Portraits of Route 66

A pick on NOWNESS, a video channel premiering the best in global arts and culture.

One summer day, I skated from Pasadena to Santa Monica on the final 20 miles of Route 66. Along the way, I interviewed different people who use wheels other than cars to find an understanding about how transportation and cars relate to our identity. The film was featured on the agency and media outlet Nowness.
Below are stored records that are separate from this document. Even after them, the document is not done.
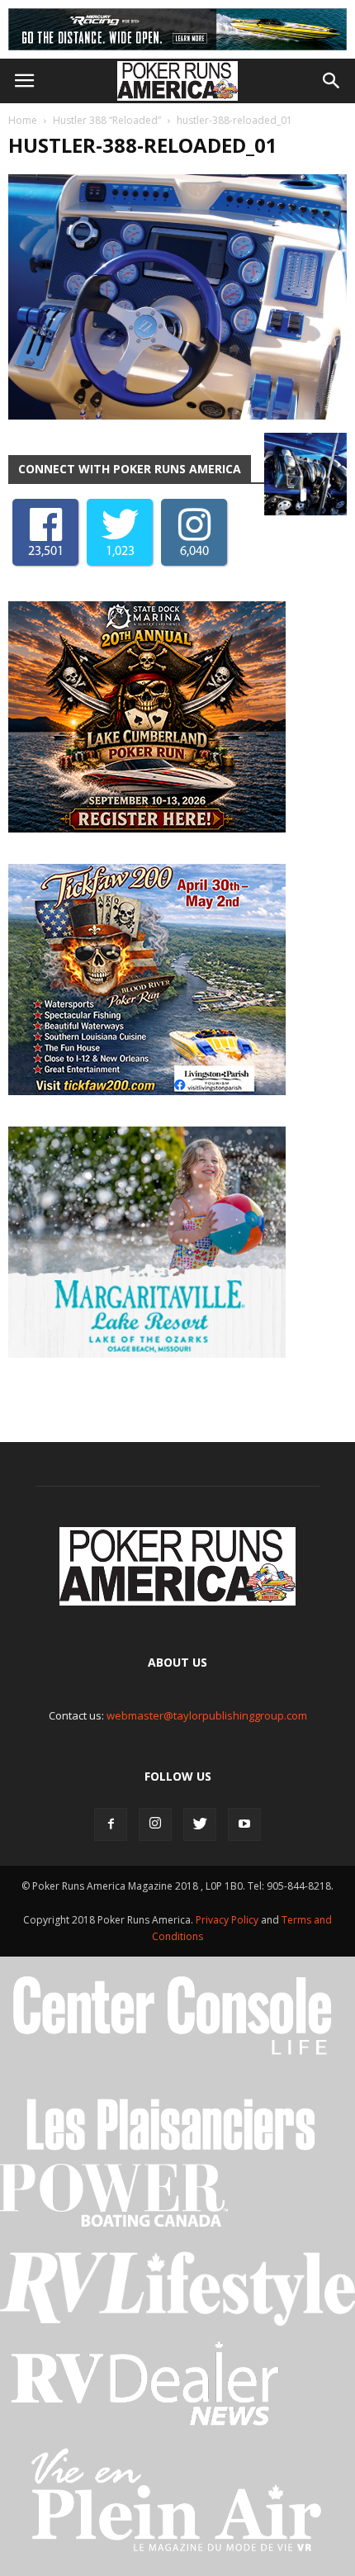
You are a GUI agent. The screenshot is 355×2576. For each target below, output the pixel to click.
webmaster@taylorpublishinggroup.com (206, 1715)
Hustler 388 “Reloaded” (107, 120)
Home (22, 120)
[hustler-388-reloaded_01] (177, 415)
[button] (332, 81)
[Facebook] (110, 1824)
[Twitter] (199, 1824)
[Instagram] (155, 1824)
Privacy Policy (228, 1920)
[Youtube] (244, 1824)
FULL FEATURE ARTICLE ABOUT “PORTRAITS OF ROUTE 66” ON NOWNESS

STATEMENT ON THE FILM:

A lot of what informs people's understandings of their identity comes from their surroundings. As a skateboarder, a lot of the way I relate to my surroundings is through the experiences I have skating around it. My skateboarding expresses itself in a number of ways, but, fundamentally, it can generally be boiled down to two things: skateboarding for pleasure or skateboarding for transportation. Sometimes, it's for both. When I moved to Los Angeles from New York, the way I interacted with my skateboard and the world around me changed drastically. I found that people's relationships to transportation and how they get around helped inform the way they see themselves in the world. Often, people's identities were closely related to how mobile they were in their world, that is: how much freedom they could access. The reliance of car culture in a metropolis like Los Angeles started interacting with the way I saw myself and my freedoms and altering my relationship to the city and world around me. It's this tension between the built world, transportation, and one's sense of self that interested me and inspired me to try and gain a little bit more understanding about it. I wanted to see how traversable the city was from one end to the other on a skateboard and figured that, in the process, I could explore how some other people might navigate this same issue. How is one's identity related to their built environment? What does it say about us as a people? A society? I wanted to know what our physical mark on the world was doing to our identity and psyche. With Los Angeles being the last stop on the world-famous "Main Street of America," or Route 66, the highway's terminal route became the guiding principal for this exploration, both geographically and culturally. The road's legacy is that of an automotive society and, arguably, world, and I wanted to see how that affected the lives of just a few of Los Angeles' citizens in this day and age and what, if anything, that revealed about our relationship to the environment we all share.